[Pixel coordinate grounding data]
***

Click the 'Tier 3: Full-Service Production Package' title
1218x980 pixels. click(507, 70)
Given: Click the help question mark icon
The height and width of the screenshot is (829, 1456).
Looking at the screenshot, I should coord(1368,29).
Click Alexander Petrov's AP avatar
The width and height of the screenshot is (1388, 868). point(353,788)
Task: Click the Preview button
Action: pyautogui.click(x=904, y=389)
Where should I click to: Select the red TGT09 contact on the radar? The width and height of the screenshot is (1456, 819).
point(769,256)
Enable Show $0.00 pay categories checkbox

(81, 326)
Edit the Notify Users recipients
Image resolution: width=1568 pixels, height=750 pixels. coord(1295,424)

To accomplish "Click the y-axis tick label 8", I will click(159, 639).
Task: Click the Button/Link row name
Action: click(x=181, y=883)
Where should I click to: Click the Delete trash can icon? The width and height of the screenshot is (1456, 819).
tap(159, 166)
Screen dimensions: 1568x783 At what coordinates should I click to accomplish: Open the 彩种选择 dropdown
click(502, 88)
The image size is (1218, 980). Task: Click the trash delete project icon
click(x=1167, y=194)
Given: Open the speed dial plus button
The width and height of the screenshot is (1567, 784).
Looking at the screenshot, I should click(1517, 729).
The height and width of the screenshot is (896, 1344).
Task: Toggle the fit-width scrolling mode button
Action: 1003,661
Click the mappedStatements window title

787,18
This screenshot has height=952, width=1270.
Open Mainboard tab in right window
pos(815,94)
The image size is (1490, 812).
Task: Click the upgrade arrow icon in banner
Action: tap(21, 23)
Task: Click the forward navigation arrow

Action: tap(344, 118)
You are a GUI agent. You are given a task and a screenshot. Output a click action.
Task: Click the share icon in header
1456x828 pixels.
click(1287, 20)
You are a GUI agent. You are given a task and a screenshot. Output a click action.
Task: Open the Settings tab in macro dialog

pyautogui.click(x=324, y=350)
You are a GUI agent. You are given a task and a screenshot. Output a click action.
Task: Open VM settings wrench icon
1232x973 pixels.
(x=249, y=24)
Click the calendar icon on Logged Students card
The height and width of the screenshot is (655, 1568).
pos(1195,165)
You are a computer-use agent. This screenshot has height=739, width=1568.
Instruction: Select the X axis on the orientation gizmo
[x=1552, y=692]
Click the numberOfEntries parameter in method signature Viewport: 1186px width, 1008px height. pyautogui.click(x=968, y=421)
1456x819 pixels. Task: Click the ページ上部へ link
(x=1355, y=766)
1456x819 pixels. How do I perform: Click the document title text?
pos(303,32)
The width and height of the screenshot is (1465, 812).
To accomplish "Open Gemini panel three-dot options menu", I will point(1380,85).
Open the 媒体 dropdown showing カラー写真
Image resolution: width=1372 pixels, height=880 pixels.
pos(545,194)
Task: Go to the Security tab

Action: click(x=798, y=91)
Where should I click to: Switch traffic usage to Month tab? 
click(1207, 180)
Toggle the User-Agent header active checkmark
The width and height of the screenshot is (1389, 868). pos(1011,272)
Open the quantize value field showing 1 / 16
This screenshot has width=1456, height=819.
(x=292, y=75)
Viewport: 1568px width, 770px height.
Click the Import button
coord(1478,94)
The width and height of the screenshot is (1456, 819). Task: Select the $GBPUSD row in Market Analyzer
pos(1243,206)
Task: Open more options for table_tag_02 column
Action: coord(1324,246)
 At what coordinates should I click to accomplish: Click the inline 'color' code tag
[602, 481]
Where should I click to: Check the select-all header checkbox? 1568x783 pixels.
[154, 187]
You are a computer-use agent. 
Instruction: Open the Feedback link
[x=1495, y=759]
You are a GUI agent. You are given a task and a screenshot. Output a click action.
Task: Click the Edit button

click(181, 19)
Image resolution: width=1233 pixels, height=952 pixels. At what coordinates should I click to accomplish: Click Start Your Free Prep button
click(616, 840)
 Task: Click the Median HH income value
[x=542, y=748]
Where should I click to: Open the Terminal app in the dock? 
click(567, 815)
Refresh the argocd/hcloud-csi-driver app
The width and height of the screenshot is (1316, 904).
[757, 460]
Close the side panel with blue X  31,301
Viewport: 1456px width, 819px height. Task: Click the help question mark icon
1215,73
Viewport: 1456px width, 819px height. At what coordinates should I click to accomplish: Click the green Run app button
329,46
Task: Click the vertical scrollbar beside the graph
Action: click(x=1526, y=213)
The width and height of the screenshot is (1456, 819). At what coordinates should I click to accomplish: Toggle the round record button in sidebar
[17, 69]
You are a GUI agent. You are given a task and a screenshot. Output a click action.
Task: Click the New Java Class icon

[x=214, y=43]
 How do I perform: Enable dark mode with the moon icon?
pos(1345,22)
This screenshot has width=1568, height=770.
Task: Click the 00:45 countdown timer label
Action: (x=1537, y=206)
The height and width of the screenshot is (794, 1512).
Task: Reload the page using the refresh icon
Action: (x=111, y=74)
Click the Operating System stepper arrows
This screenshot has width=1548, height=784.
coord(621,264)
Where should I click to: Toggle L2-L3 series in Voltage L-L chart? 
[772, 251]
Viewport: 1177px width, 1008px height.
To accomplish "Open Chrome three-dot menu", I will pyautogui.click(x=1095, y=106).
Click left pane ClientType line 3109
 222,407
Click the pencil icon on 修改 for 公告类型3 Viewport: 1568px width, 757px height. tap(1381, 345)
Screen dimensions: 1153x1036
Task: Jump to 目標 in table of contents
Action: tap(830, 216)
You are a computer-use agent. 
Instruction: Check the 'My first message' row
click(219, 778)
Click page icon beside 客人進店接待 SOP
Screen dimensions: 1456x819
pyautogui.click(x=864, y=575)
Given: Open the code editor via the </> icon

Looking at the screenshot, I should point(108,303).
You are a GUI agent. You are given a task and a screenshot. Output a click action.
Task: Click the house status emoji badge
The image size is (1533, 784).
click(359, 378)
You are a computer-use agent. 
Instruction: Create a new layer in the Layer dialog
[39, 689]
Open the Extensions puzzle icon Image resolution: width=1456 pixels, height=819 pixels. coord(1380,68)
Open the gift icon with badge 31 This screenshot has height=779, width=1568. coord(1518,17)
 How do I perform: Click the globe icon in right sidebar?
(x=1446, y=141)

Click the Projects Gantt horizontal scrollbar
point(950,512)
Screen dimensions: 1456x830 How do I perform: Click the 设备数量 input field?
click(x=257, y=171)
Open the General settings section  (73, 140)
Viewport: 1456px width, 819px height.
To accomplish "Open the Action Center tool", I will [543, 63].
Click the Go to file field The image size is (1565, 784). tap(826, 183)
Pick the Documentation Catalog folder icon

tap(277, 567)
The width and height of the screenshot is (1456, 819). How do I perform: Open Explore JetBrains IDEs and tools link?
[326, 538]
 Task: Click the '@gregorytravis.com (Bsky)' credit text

***

* [DESCRIPTION OF THE TASK]
Your answer should consist of each line of the data above in which the word "three" occurs.

* [RESULT]
To accomplish "Open Gemini panel three-dot options menu", I will point(1380,85).
To accomplish "Open Chrome three-dot menu", I will pyautogui.click(x=1095, y=106).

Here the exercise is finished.